- Awaran Location within Balochistan, Pakistan Awaran Location within Pakistan
- Coordinates: 26°26′N 65°07′E﻿ / ﻿26.433°N 65.117°E
- Country: Pakistan
- Province: Balochistan
- District: Awaran District

Area
- • Tehsil of Awaran District: 13,075 km^{2} (5,048 sq mi)

Population (2023)
- • Tehsil of Awaran District: 45,774
- • Density: 3.5/km^{2} (9.1/sq mi)
- • Urban: 28,780 (62.87%)
- • Rural: 16,994 (37.13%)

Literacy
- • Literacy rate: Total: (42.90%); Male: (50.90%); Female: (34.92%);
- Time zone: UTC+5 (PST)
- Number of Union Councils: 3
- Main languages: 45,665 Balochi, 36 Urdu, 23 Sindhi
- Union Councils: Awaran Teertaj

= Awaran Tehsil =

Pakistani administrative area

Awaran (Note: , /ur/) is an administrative subdivision (tehsil) of Awaran District in southern Balochistan, Pakistan. It spans an area of approximately 13075 sqkm. In 2023, the tehsil's population stood at 45,774, dispersed across 59 settlements. Nearly two-thirds of its inhabitants reside in the tehsil's administrative centre Awaran town.

== Geography ==
Positioned between the northern edge of the Makran Coastal Range and the slopes of the Central Makran Range, Awaran tehsil covers roughly 13075 km2.

It borders Ormara Tehsil to the south and divides Gishkaur Tehsil into two parts to its east and west. On its northern-western side it shares boundaries with Hoshab, Gowargo, and Gichk Tehsils, while Mashkay Tehsil lies to the north and Jhal Jhao Tehsil to the east.

The landscape is largely uninhabited, hilly, and with elevations averaging around 1000 m. The terrain is arid, featuring ephemeral rivers and drought-resistant xerophytic vegetation. The 2013 earthquake caused notable structural damage across.

== Population ==

As per the 2023 national census, Awaran tehsil has a population of 45,774, with 16,994 people residing in rural areas and 28,870 urban areas. The town of Awaran serves as the tehsil headquarters. There are 6,471 households, 2,486 in rural and 3,985 in urban settings.

The overall literacy rate is 42.90%, including 50.90% among males and 34.92% among females, pointing to persistent educational disparities, particularly for women.

== Languages ==

Balochi is the overwhelmingly dominant language in Awaran Tehsil, accounting for approximately 99.76% of the population. Other languages include reported include Urdu (36 speakers, ~0.08%), Sindhi which is the Lasi dialect (23 speakers, ~0.05%), and Brahui (22 speakers, 0.05%). It is noteworthy that "Sindhi" in this context largely refers to Lasi, a distinct regional dialect spoken in the coastal areas of Balochistan.

==Infrastructure==
Infrastructure in Awaran Tehsil remains underdeveloped relative to national standards. Road connectivity is limited, with a few paved routes linking Awaran town to neighbouring tehsils, while many rural settlements rely on unpaved or seasonal roads that become inaccessible during heavy rains. Public transport services exist but are irregular and often inadequate for the needs of the population.

Basic services such as electricity and potable water are available in the main town but remain inconsistent or absent in outlying villages. Healthcare facilities are sparse, typically consisting of small basic health units or dispensaries with limited staff and equipment. Residents frequently travel to larger towns or cities for specialised medical care.

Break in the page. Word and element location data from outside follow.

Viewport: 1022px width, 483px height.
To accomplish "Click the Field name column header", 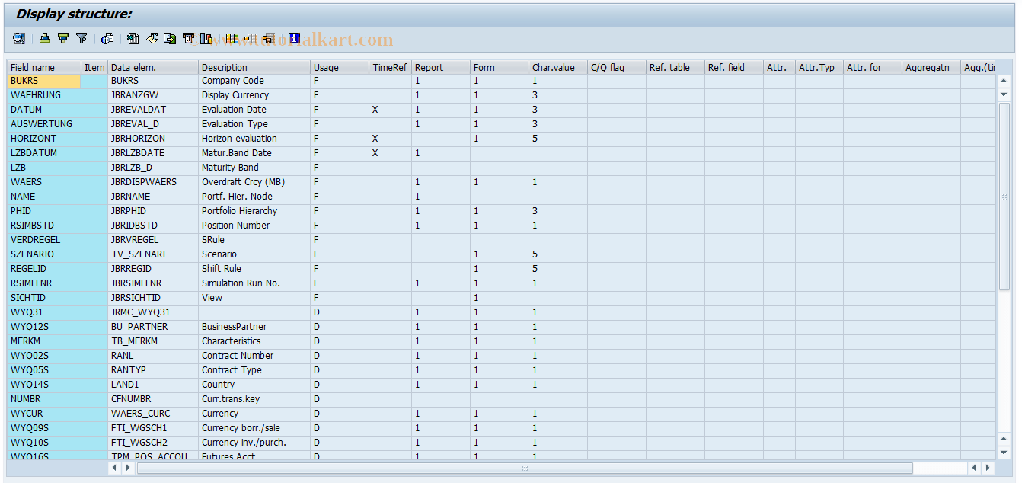I will point(34,67).
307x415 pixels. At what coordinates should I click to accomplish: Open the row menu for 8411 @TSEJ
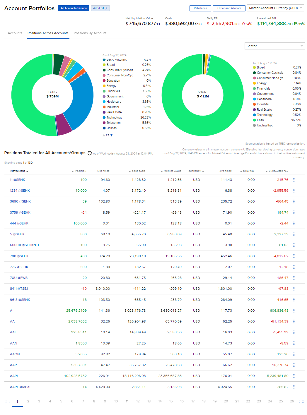click(x=294, y=289)
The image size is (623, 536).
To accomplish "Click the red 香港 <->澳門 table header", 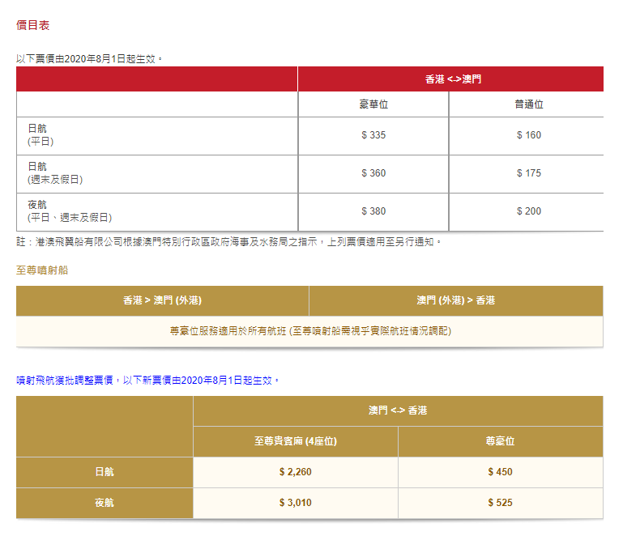I will pos(450,79).
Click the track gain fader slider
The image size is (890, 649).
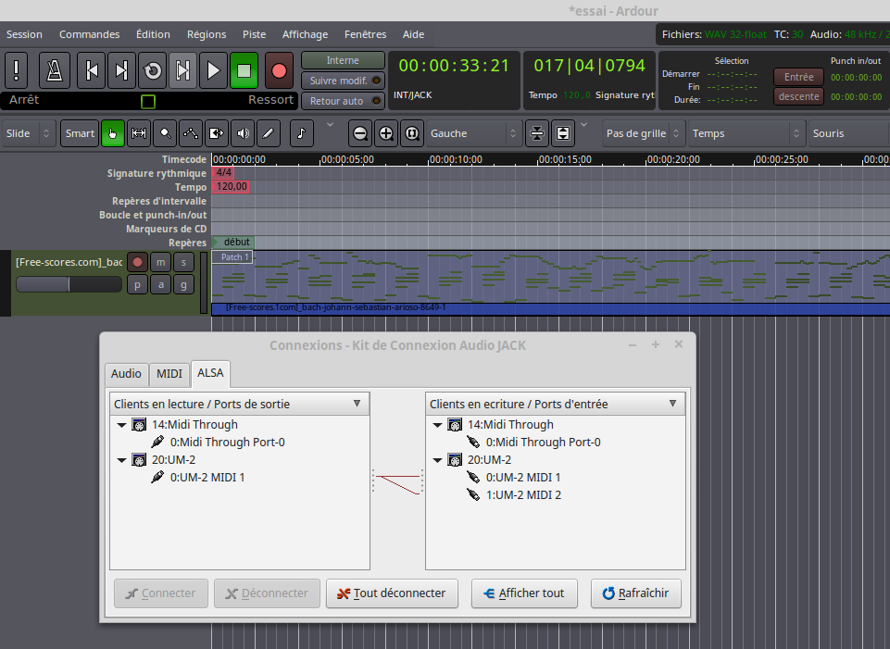coord(69,284)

Telecommunications coverage has improved with the installation of cellular networks, though signal strength and internet access vary across the tehsil. Educational infrastructure consists primarily of primary and middle schools, with a few secondary institutions concentrated in Awaran town. The shortage of qualified teachers and school facilities further contributes to low literacy rates, especially in rural areas.